* [PROBLEM REQUIREMENTS] Rewrite the items from the line with "Given: Open the notifications bell" up to and including the line with "1080x679 pixels.", replacing "notifications" with "alerts" and keeping everything else the same.

[start GIVEN INFORMATION]

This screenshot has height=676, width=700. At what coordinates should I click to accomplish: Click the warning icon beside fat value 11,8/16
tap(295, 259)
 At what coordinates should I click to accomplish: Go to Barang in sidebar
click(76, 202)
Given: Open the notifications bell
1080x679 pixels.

[end GIVEN INFORMATION]
[start GIVEN INFORMATION]

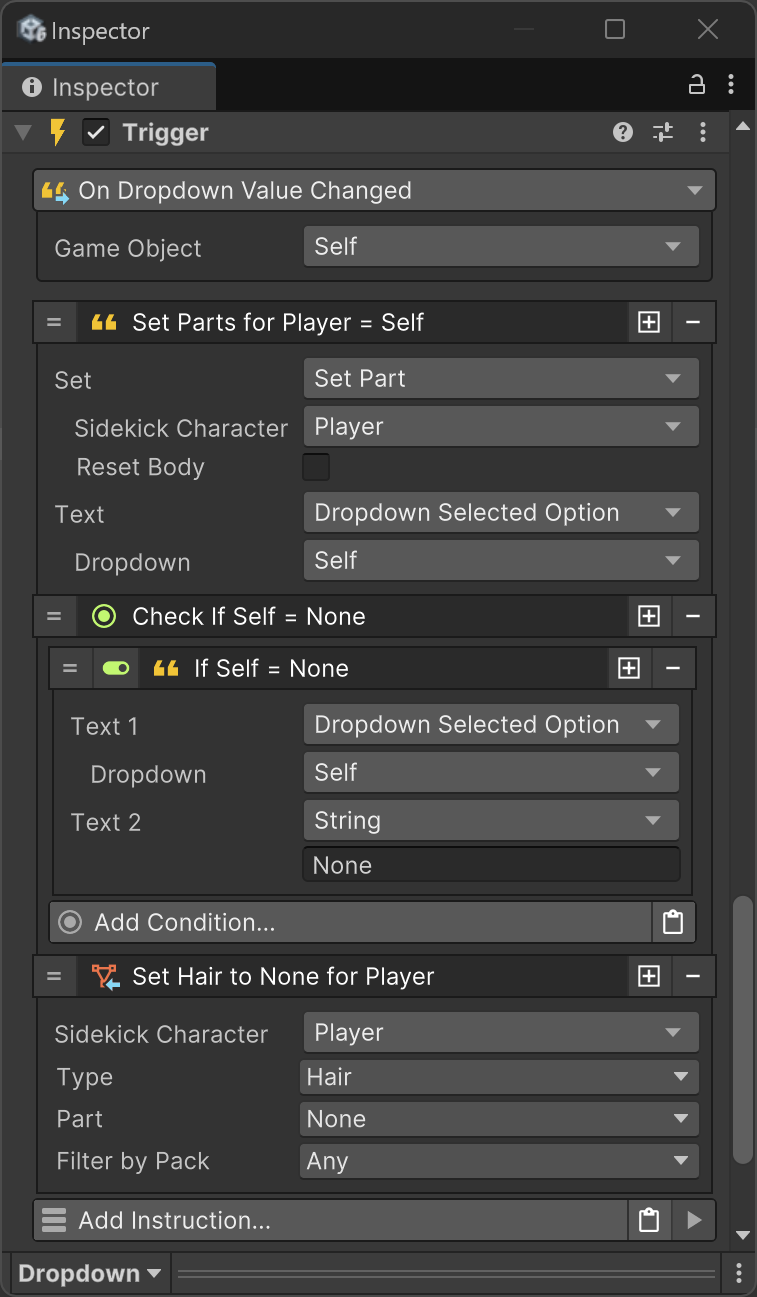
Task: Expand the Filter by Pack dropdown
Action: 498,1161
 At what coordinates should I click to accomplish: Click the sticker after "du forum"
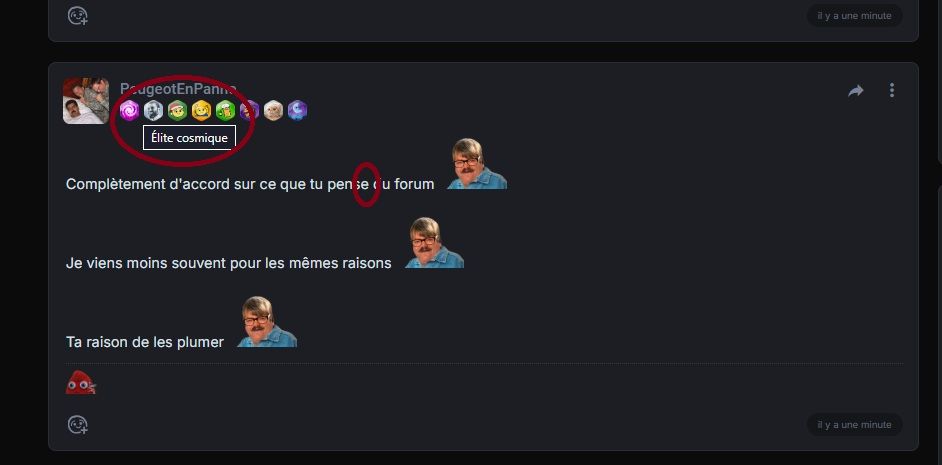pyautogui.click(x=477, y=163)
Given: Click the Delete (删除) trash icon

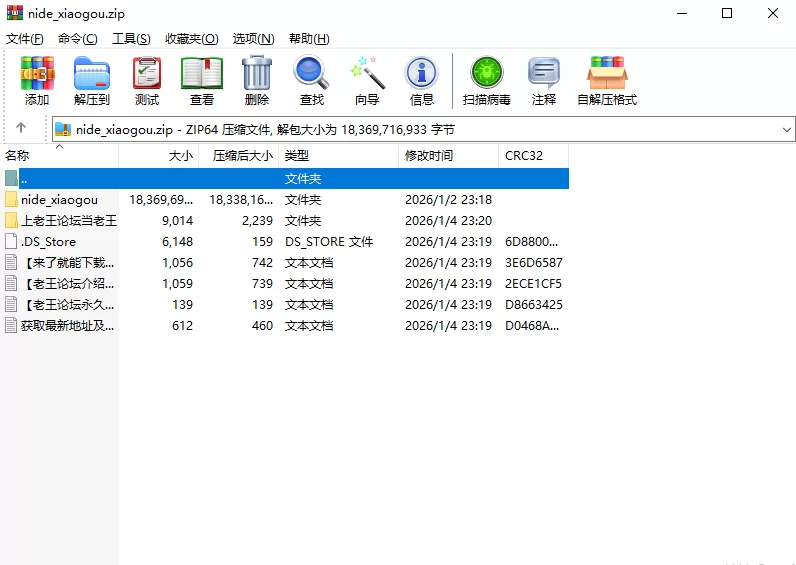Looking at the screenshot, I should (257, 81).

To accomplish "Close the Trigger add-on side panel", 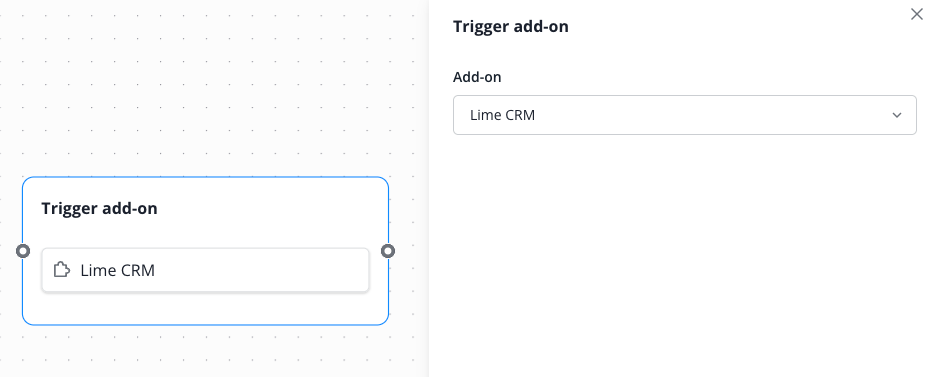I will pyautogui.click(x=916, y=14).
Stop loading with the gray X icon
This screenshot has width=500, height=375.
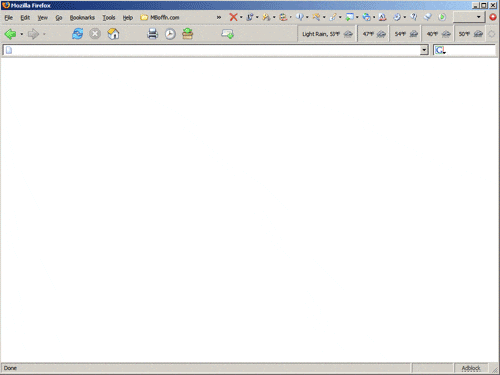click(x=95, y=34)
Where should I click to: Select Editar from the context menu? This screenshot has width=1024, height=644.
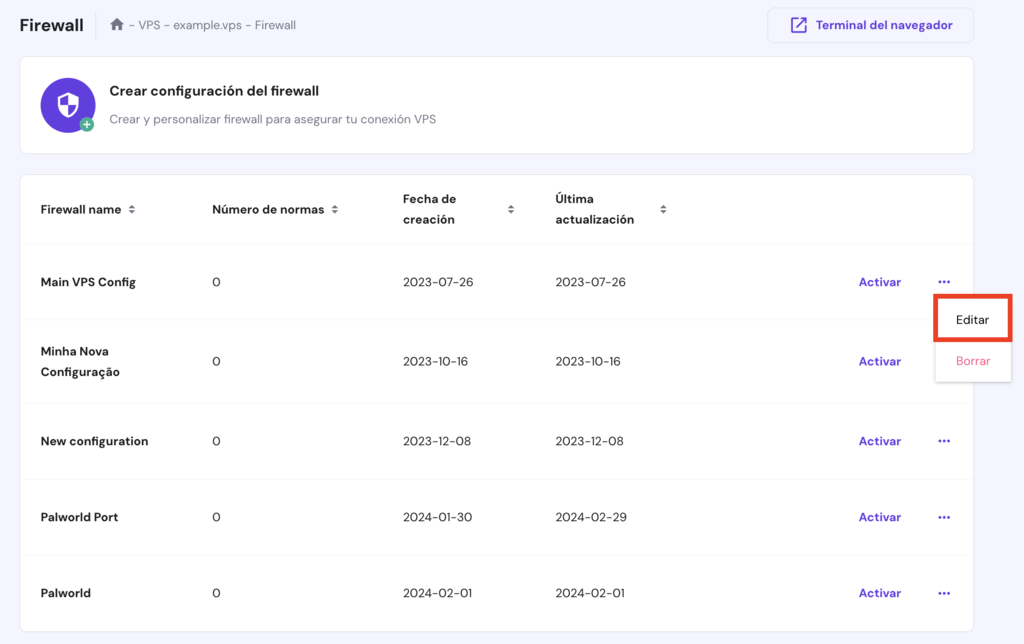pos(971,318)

[end GIVEN INFORMATION]
[start GIVEN INFORMATION]

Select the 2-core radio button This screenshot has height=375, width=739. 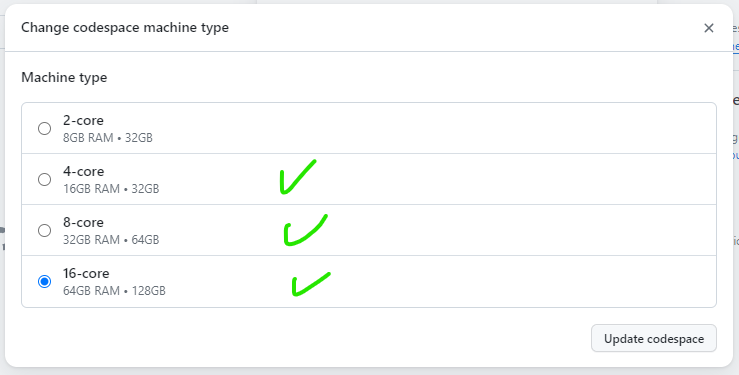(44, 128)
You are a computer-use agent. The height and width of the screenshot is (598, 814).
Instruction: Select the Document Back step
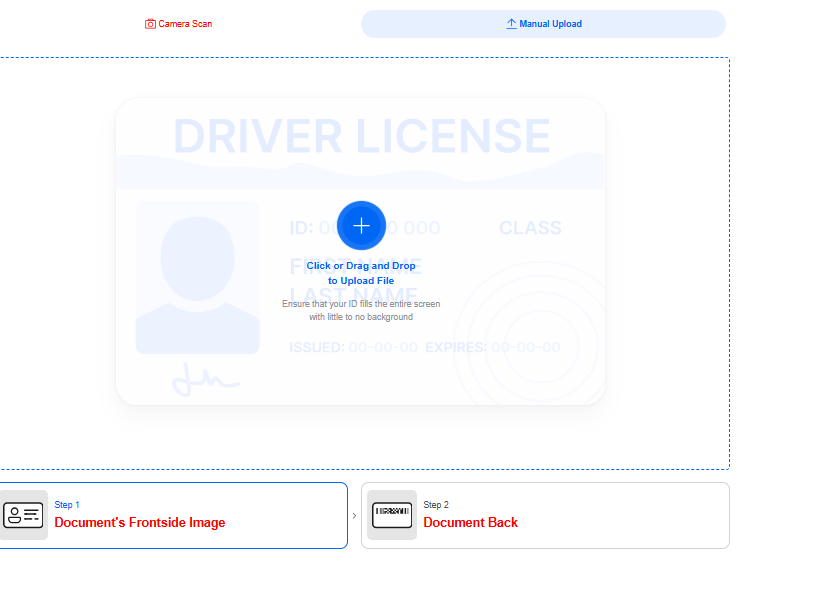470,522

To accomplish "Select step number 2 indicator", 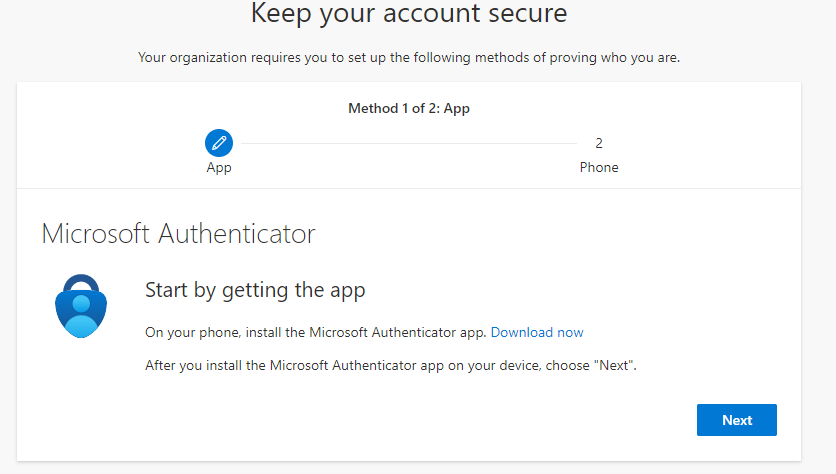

[end GIVEN INFORMATION]

* [TASK SOLUTION]
Given: Open the alerts bell
1080x679 pixels.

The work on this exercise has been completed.